= What to produce =
Select and copy every line of the items that contains the word "under".

= Supplied information =
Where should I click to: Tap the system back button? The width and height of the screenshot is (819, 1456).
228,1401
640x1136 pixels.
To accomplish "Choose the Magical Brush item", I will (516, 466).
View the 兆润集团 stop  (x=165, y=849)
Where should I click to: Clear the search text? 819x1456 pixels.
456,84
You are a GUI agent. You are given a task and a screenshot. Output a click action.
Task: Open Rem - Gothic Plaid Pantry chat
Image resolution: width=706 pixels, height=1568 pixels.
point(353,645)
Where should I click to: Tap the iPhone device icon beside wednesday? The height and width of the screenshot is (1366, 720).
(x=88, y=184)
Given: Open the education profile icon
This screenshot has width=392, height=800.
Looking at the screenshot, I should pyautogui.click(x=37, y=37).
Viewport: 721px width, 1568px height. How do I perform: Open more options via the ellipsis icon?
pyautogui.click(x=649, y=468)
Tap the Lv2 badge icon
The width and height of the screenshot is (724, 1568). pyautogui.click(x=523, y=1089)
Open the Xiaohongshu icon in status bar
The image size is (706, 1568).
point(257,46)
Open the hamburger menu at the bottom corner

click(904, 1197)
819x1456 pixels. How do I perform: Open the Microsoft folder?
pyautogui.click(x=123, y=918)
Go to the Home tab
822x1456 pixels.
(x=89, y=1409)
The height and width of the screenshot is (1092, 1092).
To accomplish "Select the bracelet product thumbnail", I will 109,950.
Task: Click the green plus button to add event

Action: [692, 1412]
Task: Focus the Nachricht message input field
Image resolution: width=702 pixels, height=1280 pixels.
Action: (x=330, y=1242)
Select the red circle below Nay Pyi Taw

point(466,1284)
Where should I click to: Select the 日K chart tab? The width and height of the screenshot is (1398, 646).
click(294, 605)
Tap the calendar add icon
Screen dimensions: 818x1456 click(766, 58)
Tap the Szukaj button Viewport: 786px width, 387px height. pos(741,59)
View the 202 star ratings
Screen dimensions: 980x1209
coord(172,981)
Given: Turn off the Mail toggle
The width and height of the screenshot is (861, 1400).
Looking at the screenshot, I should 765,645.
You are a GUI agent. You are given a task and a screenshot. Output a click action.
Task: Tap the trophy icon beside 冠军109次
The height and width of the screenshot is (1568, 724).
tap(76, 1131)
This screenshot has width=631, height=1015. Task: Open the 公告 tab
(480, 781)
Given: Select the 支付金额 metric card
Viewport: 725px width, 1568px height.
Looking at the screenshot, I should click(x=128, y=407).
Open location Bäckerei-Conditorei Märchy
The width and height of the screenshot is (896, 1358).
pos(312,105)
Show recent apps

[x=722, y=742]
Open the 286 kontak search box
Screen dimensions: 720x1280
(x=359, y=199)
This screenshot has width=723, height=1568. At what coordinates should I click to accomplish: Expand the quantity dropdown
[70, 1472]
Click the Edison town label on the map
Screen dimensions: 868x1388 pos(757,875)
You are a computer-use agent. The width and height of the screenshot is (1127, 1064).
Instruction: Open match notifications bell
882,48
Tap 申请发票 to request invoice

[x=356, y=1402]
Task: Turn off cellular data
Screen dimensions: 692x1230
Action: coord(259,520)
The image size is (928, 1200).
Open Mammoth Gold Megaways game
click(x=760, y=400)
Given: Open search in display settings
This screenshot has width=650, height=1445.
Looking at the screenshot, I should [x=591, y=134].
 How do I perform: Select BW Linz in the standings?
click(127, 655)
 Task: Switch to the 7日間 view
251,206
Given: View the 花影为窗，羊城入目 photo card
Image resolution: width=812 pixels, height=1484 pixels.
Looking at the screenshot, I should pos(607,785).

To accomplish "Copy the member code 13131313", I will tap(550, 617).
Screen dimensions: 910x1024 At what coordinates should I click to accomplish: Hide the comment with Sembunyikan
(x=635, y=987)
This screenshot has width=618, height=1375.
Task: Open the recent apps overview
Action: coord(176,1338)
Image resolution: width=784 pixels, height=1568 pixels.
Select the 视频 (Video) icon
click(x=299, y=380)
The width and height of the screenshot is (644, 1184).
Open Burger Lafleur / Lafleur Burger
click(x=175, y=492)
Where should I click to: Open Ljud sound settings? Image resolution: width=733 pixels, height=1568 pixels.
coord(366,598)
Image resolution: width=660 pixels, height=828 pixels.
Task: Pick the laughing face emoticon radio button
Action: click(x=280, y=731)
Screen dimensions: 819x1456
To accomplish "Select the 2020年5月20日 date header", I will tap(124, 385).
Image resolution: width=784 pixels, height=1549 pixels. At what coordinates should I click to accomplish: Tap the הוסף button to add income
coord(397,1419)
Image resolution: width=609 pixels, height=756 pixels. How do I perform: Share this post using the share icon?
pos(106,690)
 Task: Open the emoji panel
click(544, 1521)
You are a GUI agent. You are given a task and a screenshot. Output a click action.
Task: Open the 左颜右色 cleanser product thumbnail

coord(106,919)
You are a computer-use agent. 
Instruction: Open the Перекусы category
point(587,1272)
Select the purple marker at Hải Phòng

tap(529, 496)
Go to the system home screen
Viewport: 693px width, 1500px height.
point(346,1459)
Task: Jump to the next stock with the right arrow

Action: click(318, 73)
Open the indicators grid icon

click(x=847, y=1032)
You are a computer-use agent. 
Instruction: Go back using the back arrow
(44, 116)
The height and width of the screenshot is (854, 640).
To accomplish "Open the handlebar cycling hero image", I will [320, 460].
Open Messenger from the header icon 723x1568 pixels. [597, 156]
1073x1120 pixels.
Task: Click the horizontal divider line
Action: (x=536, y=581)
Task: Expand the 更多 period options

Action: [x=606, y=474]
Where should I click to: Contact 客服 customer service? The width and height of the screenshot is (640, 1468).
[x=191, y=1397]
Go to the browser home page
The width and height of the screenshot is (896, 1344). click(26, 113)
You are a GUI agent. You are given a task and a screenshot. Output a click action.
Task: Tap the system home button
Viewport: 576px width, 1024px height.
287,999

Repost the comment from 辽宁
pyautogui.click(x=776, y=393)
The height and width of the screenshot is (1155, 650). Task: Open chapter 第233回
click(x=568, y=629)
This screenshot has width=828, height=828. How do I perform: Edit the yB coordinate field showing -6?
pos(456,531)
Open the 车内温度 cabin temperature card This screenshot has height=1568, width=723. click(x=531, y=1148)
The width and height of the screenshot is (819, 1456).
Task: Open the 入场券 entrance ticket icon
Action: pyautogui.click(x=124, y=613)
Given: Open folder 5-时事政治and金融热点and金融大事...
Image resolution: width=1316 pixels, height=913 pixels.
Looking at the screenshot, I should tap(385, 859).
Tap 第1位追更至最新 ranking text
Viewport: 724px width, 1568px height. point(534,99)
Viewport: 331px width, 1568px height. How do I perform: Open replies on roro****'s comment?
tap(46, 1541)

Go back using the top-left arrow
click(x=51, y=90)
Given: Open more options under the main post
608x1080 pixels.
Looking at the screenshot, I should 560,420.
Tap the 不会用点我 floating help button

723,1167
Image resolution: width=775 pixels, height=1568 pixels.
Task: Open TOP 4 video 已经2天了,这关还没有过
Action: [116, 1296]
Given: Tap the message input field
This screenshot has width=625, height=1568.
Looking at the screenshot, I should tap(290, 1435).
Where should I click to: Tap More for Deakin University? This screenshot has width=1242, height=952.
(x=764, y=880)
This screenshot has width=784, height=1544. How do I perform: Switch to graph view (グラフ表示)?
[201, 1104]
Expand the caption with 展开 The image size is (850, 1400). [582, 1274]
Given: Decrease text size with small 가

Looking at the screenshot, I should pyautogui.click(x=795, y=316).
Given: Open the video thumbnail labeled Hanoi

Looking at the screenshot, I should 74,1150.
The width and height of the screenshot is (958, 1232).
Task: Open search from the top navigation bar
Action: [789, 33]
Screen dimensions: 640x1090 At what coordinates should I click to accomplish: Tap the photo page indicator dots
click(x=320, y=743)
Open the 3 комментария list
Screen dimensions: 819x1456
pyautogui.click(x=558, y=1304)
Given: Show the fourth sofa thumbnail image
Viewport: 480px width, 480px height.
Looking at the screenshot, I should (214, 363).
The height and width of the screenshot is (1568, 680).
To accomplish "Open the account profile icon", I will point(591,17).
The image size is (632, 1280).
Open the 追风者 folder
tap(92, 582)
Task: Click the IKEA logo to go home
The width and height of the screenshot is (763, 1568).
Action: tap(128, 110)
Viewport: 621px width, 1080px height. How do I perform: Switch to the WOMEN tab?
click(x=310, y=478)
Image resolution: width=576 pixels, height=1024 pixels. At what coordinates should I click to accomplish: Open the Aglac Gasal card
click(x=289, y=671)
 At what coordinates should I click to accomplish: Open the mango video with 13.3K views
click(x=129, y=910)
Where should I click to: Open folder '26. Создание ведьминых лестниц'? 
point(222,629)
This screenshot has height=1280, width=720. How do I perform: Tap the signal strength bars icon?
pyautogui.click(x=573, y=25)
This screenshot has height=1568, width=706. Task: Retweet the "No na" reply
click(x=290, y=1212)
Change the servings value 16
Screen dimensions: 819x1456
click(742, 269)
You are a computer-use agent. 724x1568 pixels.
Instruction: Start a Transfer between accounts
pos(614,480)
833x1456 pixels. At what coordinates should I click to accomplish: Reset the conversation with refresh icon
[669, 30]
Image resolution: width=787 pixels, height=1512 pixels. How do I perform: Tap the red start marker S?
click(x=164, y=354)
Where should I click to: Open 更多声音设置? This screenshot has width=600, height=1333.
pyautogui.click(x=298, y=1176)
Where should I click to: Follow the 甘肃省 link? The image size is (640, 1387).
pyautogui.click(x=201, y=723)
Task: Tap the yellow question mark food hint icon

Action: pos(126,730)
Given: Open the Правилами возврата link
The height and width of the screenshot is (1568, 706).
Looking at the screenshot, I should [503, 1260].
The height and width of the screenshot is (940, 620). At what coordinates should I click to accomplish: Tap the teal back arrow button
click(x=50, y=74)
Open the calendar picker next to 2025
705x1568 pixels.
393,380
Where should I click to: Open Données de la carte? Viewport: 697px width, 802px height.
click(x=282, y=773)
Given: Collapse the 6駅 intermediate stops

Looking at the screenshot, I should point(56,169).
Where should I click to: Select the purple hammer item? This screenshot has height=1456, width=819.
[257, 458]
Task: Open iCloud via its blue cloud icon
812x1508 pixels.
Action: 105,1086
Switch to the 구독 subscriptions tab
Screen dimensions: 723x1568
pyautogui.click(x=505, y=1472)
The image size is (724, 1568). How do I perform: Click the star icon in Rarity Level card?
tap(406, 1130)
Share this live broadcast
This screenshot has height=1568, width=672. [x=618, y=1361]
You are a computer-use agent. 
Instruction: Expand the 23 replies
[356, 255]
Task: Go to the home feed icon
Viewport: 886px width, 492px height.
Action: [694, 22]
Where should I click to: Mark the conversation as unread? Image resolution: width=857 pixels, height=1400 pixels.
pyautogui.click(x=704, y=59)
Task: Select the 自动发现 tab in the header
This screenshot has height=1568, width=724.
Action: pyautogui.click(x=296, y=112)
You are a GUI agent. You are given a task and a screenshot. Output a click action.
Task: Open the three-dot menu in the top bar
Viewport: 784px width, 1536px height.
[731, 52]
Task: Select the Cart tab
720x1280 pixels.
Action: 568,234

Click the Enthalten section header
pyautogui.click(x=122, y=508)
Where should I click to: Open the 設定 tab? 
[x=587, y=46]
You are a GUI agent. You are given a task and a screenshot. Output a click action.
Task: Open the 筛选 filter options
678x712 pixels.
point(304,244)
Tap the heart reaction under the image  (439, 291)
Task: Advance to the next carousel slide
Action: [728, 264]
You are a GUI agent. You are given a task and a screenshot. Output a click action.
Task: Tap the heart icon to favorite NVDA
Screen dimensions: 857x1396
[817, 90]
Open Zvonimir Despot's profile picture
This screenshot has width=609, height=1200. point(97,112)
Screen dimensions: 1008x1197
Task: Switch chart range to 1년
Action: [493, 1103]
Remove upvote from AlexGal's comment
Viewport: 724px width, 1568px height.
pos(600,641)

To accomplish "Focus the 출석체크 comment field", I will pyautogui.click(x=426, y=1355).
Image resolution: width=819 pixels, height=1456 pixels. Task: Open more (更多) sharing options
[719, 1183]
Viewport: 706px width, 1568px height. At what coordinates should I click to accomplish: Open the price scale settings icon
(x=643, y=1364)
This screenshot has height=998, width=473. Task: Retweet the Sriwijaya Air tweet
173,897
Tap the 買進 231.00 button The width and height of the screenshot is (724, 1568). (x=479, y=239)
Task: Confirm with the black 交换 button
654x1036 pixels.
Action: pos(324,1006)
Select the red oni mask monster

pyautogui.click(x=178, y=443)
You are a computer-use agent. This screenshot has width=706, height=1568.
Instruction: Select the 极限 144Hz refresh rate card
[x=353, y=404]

= Solution for this task =
Given: Open more options under the main post
Tap the heart reaction under the image  (439, 291)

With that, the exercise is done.